Unternehmensberater Alexander Kluge

KUKA-Marketingleiter Wilfried Eberhardt

- „Tag der BWL – Organisationsdesign 4.0“ Tagung an der Hochschule für Wirtschaft und Umwelt (HfWU) in Nürtingen; Referenten sehen Weiterentwicklung des Mitarbeiters als Herausforderung -

NÜRTINGEN (hfwu). Die Industrie 4.0 ist in aller Munde. Meist geht es dabei um technologische Aspekte. Eine Tagung an der Hochschule für Wirtschaft und Umwelt (HfWU) in Nürtingen fragte, welche neuen Organisationsformen nötig sind und wie sich der Mensch ändern muss, um in solchen Umbruchzeiten Schritt zu halten.  

Keine Krawatten. Darauf hatten sich die Referenten noch kurz vor dem Start der Tagung geeinigt. Eine kleine Geste, die den Kern der Tagung traf. Was gestern für eine BWL-Veranstaltung noch unumstößliche Regel war, muss heute und schon gar nicht mehr morgen gelten. Im Zeitalter von Industrie 4.0 lässt sich Zukunft nicht mehr als lineare Fortschreibung der Gegenwart verstehen. Darin waren sich alle Referenten beim „Tag der BWL 2016“ in der Nürtinger Stadthalle einig.

Bei der Tagung unter dem Titel „Organisationsdesign 4.0. – fit für die vernetzte Arbeitswelt von Morgen“ sollte es in erster Linie, wie überhaupt in der Wirtschaft, um den Menschen gehen. Daran erinnerte HfWU-Dekan Prof. Dr. Joachim Reinert. Elf Milliarden Euro werden jährlich in Deutschland in neue technologische Entwicklungen investiert. Nur rund eine Milliarde, um die Menschen im Umfeld dieser neuen Technologien zu begleiten. Hier gebe es also noch Bedarf. Zuvor hatte HfWU-Rektor Prof. Dr. Andreas Frey betont, dass Industrie 4.0. auch eine Herausforderung für die Hochschulen bedeute. Diese stehen vor der Aufgabe, die Studierenden auf die neue Arbeitswelt vorzubereiten. Ein HfWU-Angebot unter vielen sei hierbei der neue Masterstudiengang Organisationsdesign.

Angezeigte Daten:

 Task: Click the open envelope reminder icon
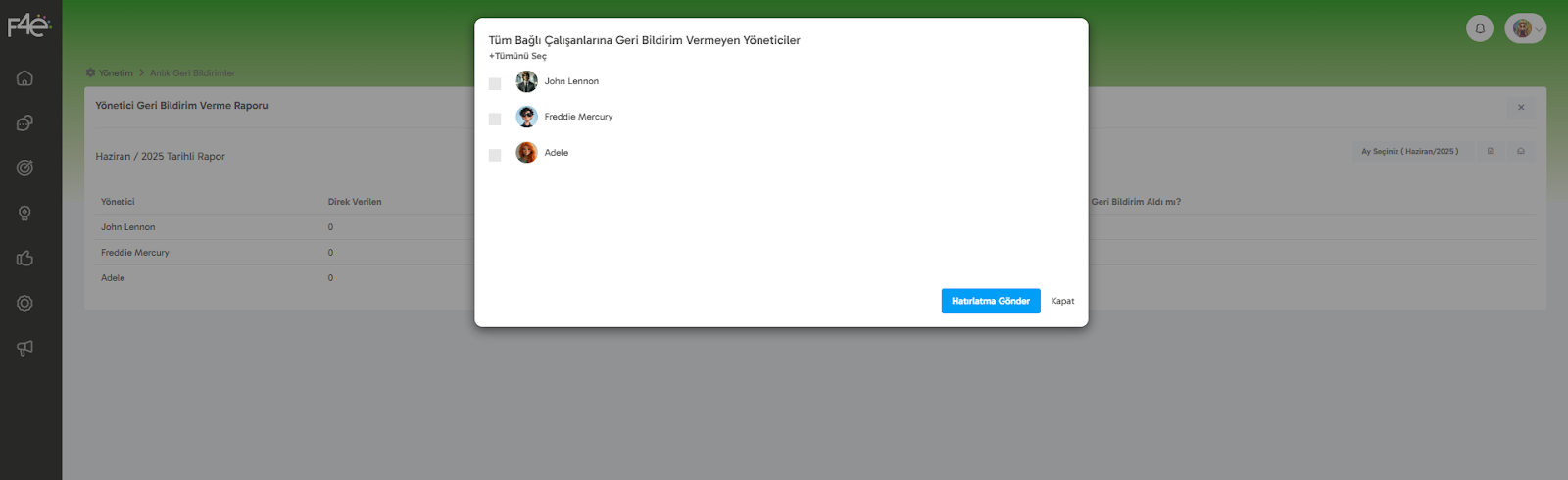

==

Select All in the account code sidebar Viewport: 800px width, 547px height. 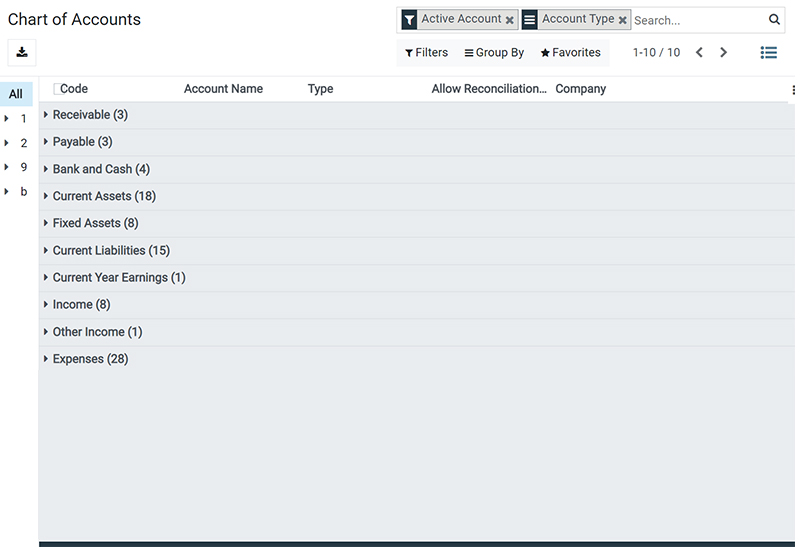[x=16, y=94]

Aufgabenstellung:
- A) Beantworten Sie anhand des Tagungsberichts diese Fragen:
(i) Worauf hatten sich die Referenten kurz vor dem Start der Tagung geeinigt?
(ii) Wie viel Geld wird laut Tagungsbericht jährlich in Deutschland in neue technologische Entwicklungen investiert?
(iii) Welcher neue Studiengang wird als ein HfWU-Angebot genannt?
- B) Zitieren Sie aus dem Tagungsbericht wortgetreu den Abschnitt, der mit den Worten „- „Tag der BWL“ einsetzt und mit „Schritt zu halten.“ schließt.
- C) Fassen Sie den Tagungsbericht in zwei Sätzen zusammen.

Endgültige Antworten:
- A)
(i) Keine Krawatten.
(ii) Elf Milliarden Euro.
(iii) Der Masterstudiengang Organisationsdesign.

- B)
- „Tag der BWL – Organisationsdesign 4.0“ Tagung an der Hochschule für Wirtschaft und Umwelt (HfWU) in Nürtingen; Referenten sehen Weiterentwicklung des Mitarbeiters als Herausforderung -

NÜRTINGEN (hfwu). Die Industrie 4.0 ist in aller Munde. Meist geht es dabei um technologische Aspekte. Eine Tagung an der Hochschule für Wirtschaft und Umwelt (HfWU) in Nürtingen fragte, welche neuen Organisationsformen nötig sind und wie sich der Mensch ändern muss, um in solchen Umbruchzeiten Schritt zu halten.

- C) Eine Tagung an der HfWU in Nürtingen fragte, welche neuen Organisationsformen nötig sind und wie sich der Mensch ändern muss, um im Zeitalter von Industrie 4.0 Schritt zu halten. Dekan Joachim Reinert erinnerte daran, dass es vor allem um den Menschen gehen solle, für dessen Begleitung jährlich nur rund eine Milliarde Euro gegenüber elf Milliarden für neue Technologien ausgegeben werde, und Rektor Andreas Frey betonte, dass die Hochschulen die Studierenden auf die neue Arbeitswelt vorbereiten müssten.